If you file Chapter 7 bankruptcy, you want to discharge as many of your debts as possible. When a debt is discharged, a debtor no longer owes their creditors.
If you don’t meet the necessary requirements during the bankruptcy process, your bankruptcy could be dismissed. That means you essentially are denied bankruptcy. Your creditors can go back to taking any legal measures they want to collect on what you owe them. If you’re looking at foreclosure and/or wage garnishment, those can move forward.
What can get a bankruptcy case dismissed?
There’s no reason for a valid bankruptcy case to be dismissed if you do everything that’s required of you. However, when people don’t seek legal guidance with their case (or don’t follow that guidance), it can happen. Let’s look at some of the most common reasons why Chapter 7 cases are dismissed, which include:
- The debtor didn’t file accurate and complete financial schedules, statements and other required documents.
- They failed to participate in the required financial management course or file their certificate of completion. These courses, which can be taken online, are a requirement for Chapter 7 bankruptcies.
- They missed a Section 341 meeting with creditors. Although creditors rarely attend these meetings, the debtor is required to attend either in person or via videoconference or phone.

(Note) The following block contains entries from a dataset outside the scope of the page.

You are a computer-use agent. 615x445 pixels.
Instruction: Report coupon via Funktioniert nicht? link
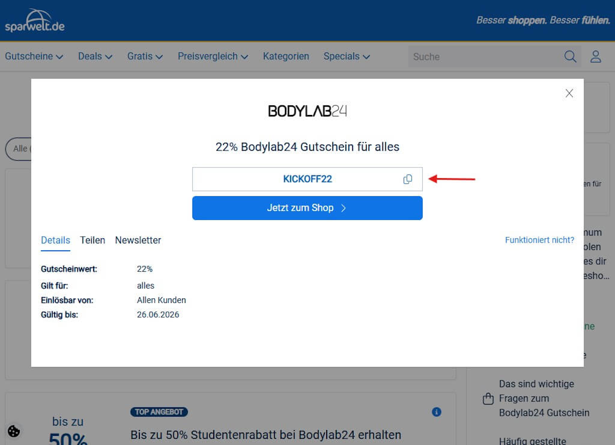coord(540,240)
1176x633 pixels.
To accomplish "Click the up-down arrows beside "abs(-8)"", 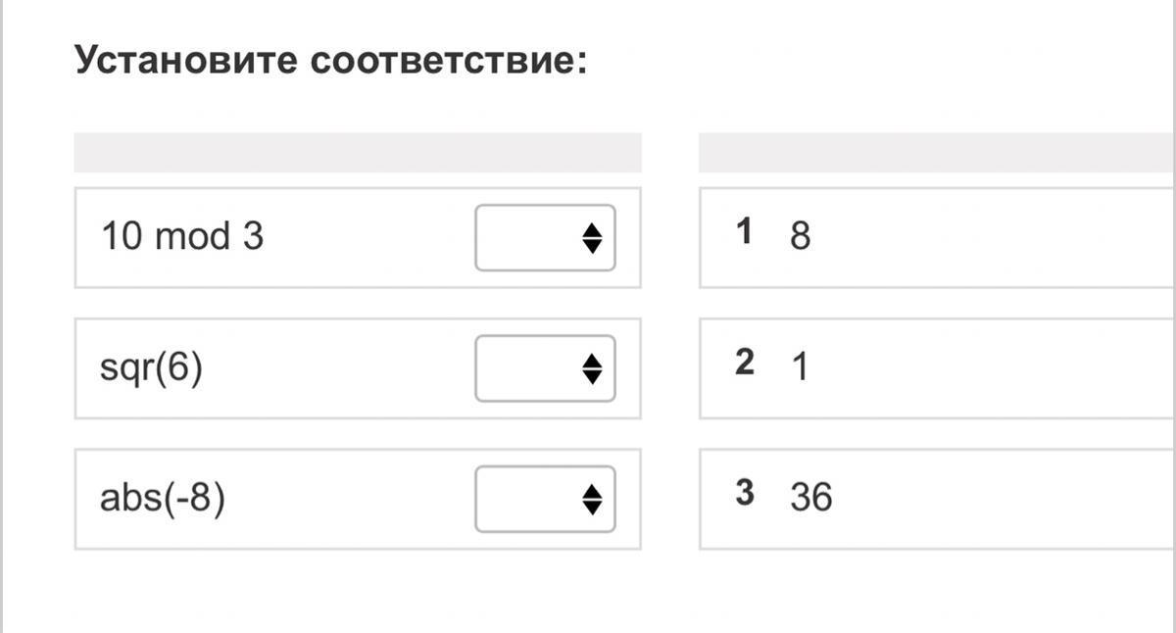I will 591,500.
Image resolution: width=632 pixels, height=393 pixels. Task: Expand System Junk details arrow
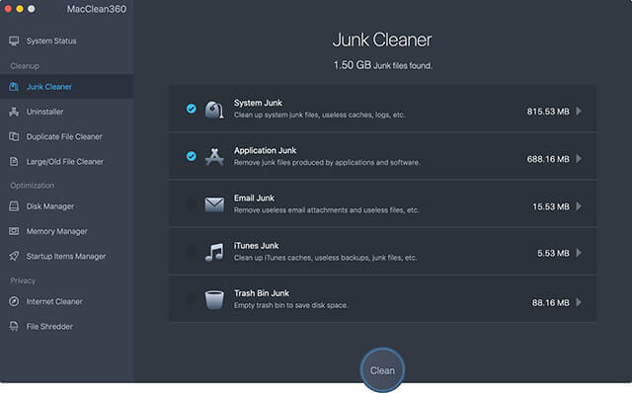coord(579,111)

- They didn’t turn over non-exempt property
If you file Chapter 13 bankruptcy, that case can also be dismissed if you don’t adhere to the requirements. They’re different than Chapter 7, because Chapter 13 is a different type of bankruptcy.
Bankruptcy is a complex process with a lot of paperwork. The requirements are enshrined in the U.S. Bankruptcy Code. The best way to help ensure that it goes as smoothly as possible and that your debts are dismissed is to understand and abide by the requirements.